● **Problem to work on**
Copy the lines from the one containing "Image resolution: width=1300" through the one containing "I will point(839,334).", both included, without changing a character.

● **Records shown**
— start —
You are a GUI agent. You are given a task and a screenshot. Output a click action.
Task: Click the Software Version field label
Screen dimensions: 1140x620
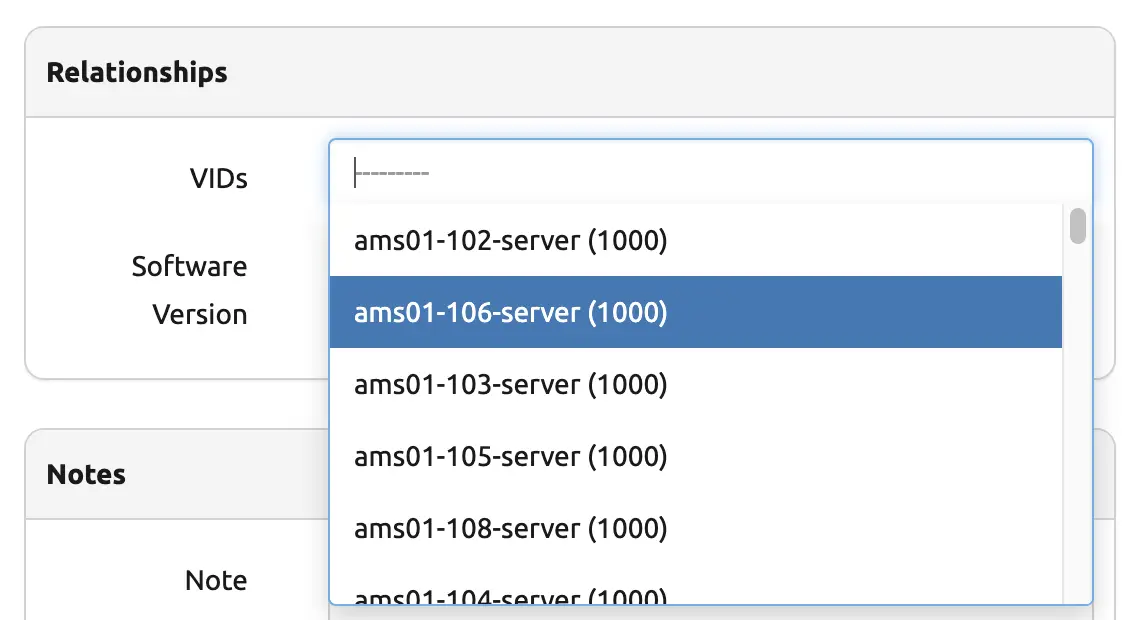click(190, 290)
— end —
— start —
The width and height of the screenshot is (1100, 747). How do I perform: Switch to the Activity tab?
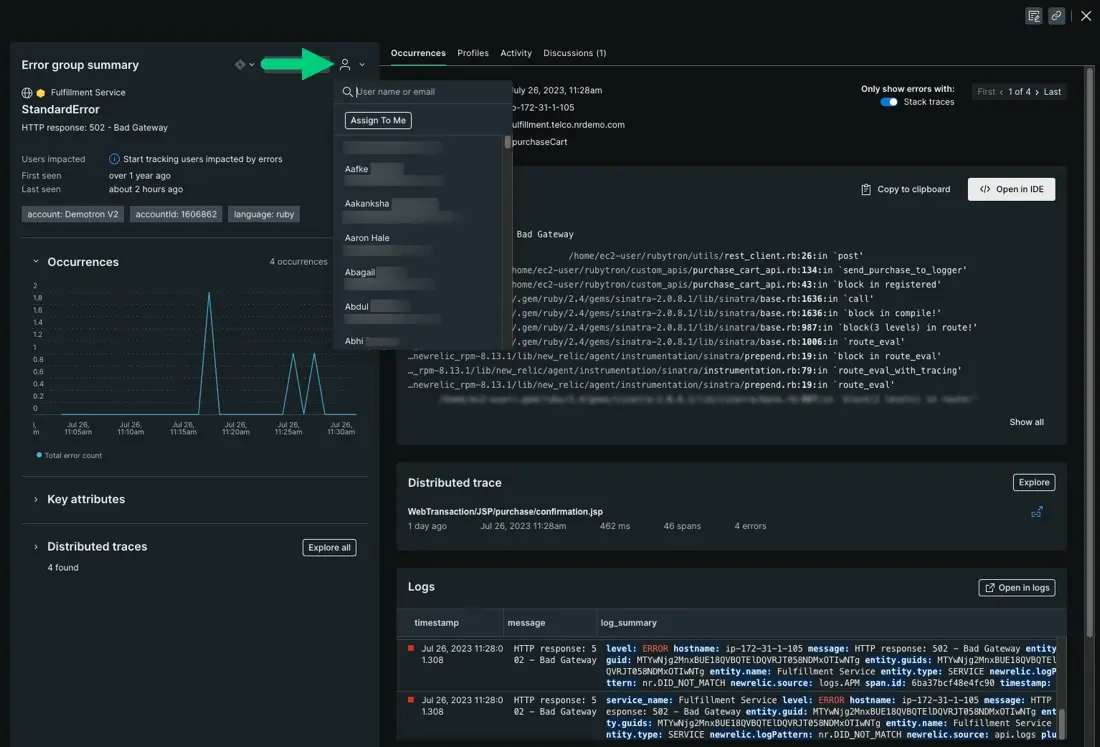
— end —
— start —
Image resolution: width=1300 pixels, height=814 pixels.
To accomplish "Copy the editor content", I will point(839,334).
— end —
● **Complete output**
Image resolution: width=1300 pixels, height=814 pixels.
To accomplish "Copy the editor content", I will point(839,334).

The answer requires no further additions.